Municipales : la gauche conserve Paris, Lyon et Marseille
© Compte X @egregoireMalgré l’union inédite de la droite et du centre à Paris, le duel serré à Lyon et la poussée du Rassemblement national à Marseille, la gauche conserve les trois plus grandes villes de France lors du second tour des municipales de 2026. Emmanuel Grégoire, Grégory Doucet et Benoît Payan l’emportent.

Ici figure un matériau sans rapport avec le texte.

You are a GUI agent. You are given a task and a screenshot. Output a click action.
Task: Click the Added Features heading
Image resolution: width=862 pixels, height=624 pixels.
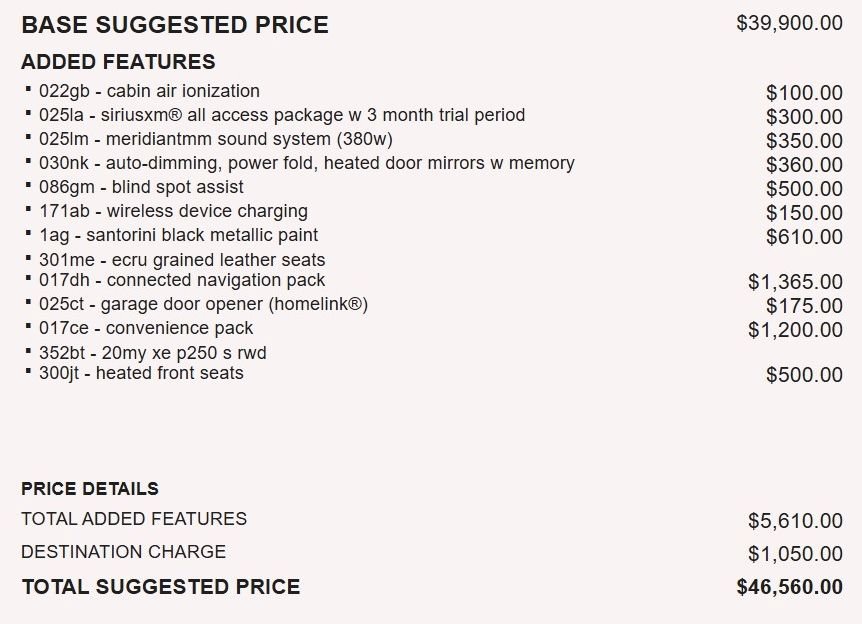[118, 62]
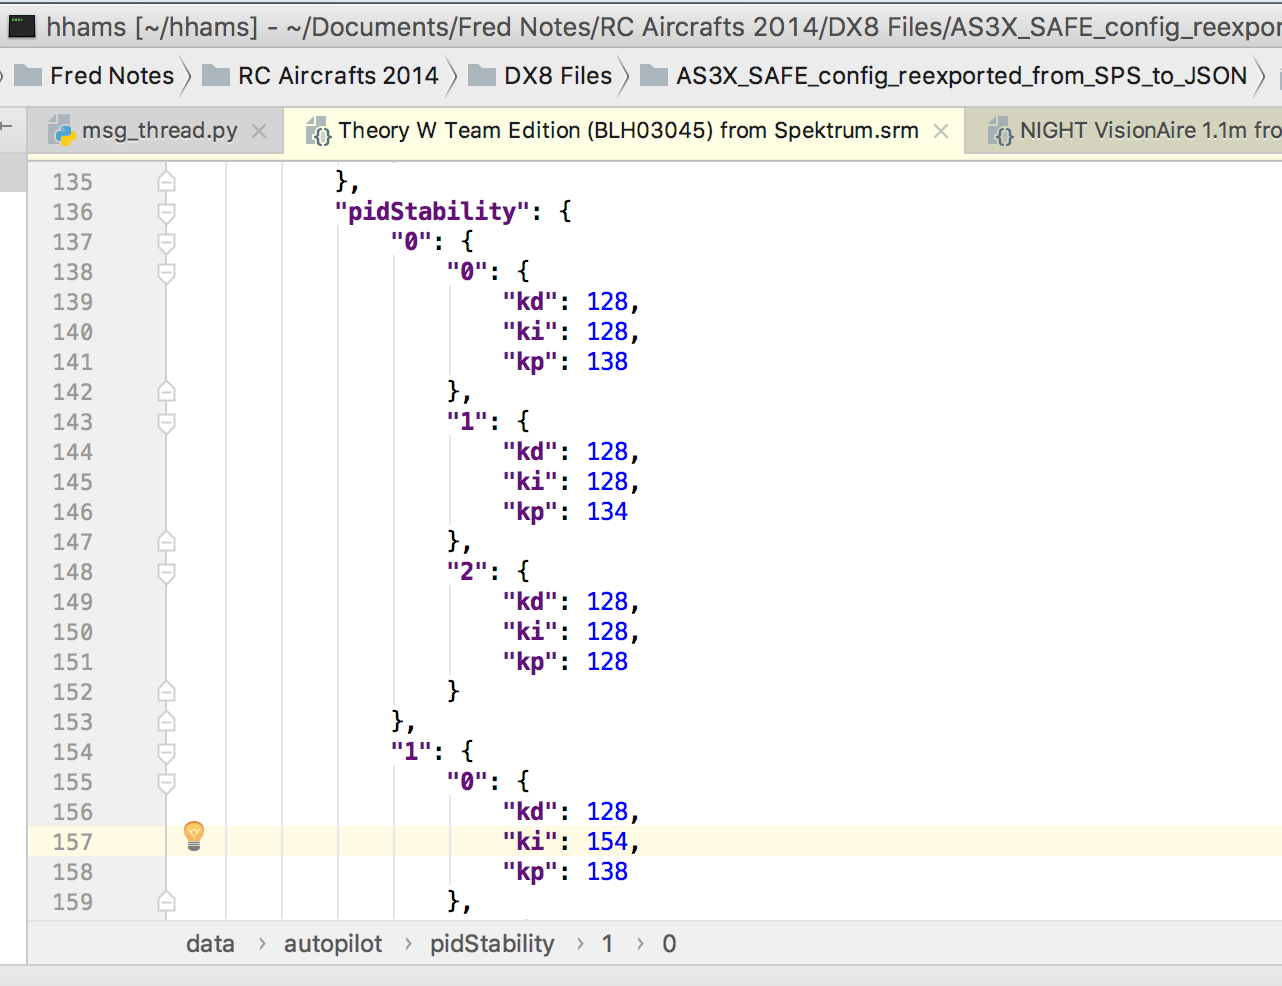Jump to autopilot in the bottom breadcrumb
The image size is (1282, 986).
point(333,944)
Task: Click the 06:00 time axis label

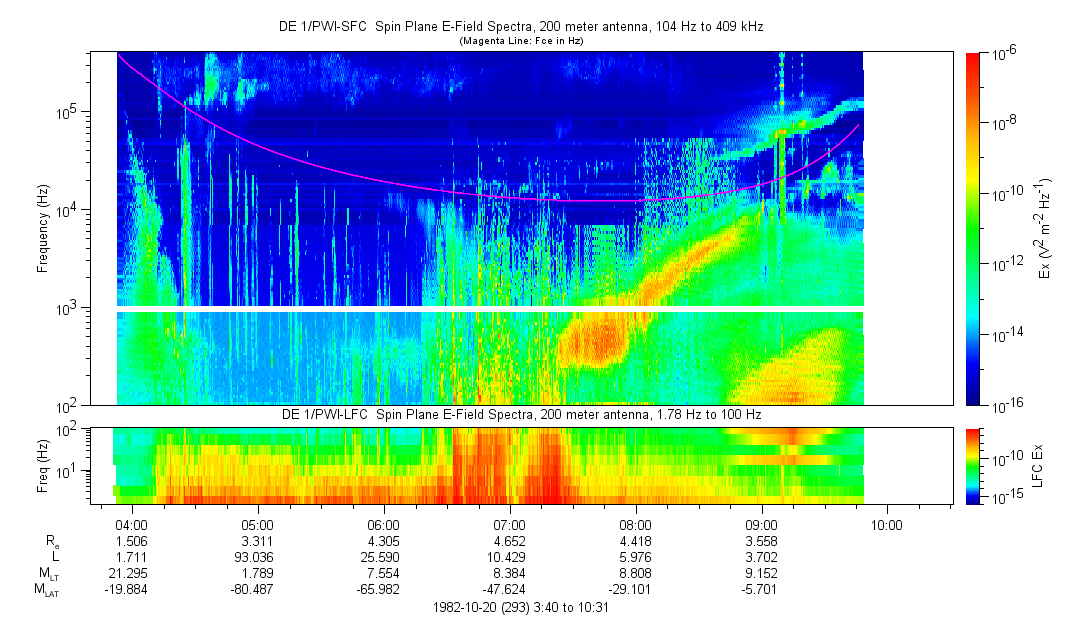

Les résultats des élections municipales françaises dans les trois plus grandes villes du pays confirment la capacité de la gauche à mobiliser un électorat urbain. Dans des situations très diverses, les grandes agglomérations n’ont pas échappés à la gauche, avec même, dans le cas de Lyon, une alliance avec La France insoumise.
Paris : très large victoire des socialistes sortant
À Paris, Emmanuel Grégoire (union de la gauche hors LFI) remporte l’Hôtel de Ville avec 50,52 % des voix contre 41,5 % pour Rachida Dati (Les Républicains) et 8 % pour Sophia Chikirou (LFI). « Paris a décidé de rester fidèle à son histoire », a déclaré le nouveau maire, oubliant par ailleurs qu’avant 2001, la capitale avait été à droite pendant un quart de siècle. Il a par ailleurs salué « un Paris vivant, progressiste, populaire ».
Merci ! pic.twitter.com/tuSZgYv3CJ
— Emmanuel Grégoire (@egregoire) March 22, 2026
Malgré l’union sans précédent de la droite et du centre ainsi que le retrait de Sarah Knafo, malgré le maintien de LFI et les embûches internes, le socialiste, ancien adjoint, offre à la gauche sa plus belle victoire parisienne depuis Bertrand Delanoë en 2001. Rachida Dati, défaite de neuf points, est donc largement désavouée et devra se cantonner, une fois de plus, à un rôle d’opposition.
Lyon : Aulas perd dans les arrêts de jeu
Grégory Doucet (EELV) est réélu avec 50,67 % contre 49,33 % pour Jean-Michel Aulas, soit 2 762 voix d’écart. Le maire écologiste sortant a confirmé sa remontée après un début de campagne très favorable à son concurrent Jean-Michel Aulas qui était, à trois mois du scrutin, l’ultra-favori. « Les Lyonnais ont choisi de maintenir une trajectoire républicaine, généreuse et universelle », a-t-il déclaré. Jean-Michel Aulas a immédiatement annoncé un recours pour « irrégularités ».
L’ancien haut-fonctionnaire Jean-Yves Le Gallou a commenté ces accusations, les disant crédibles expliquant notamment que le maire réélu avait « insisté sur le personnel de mairie et de préfecture qui a tenu les bureaux de vote ».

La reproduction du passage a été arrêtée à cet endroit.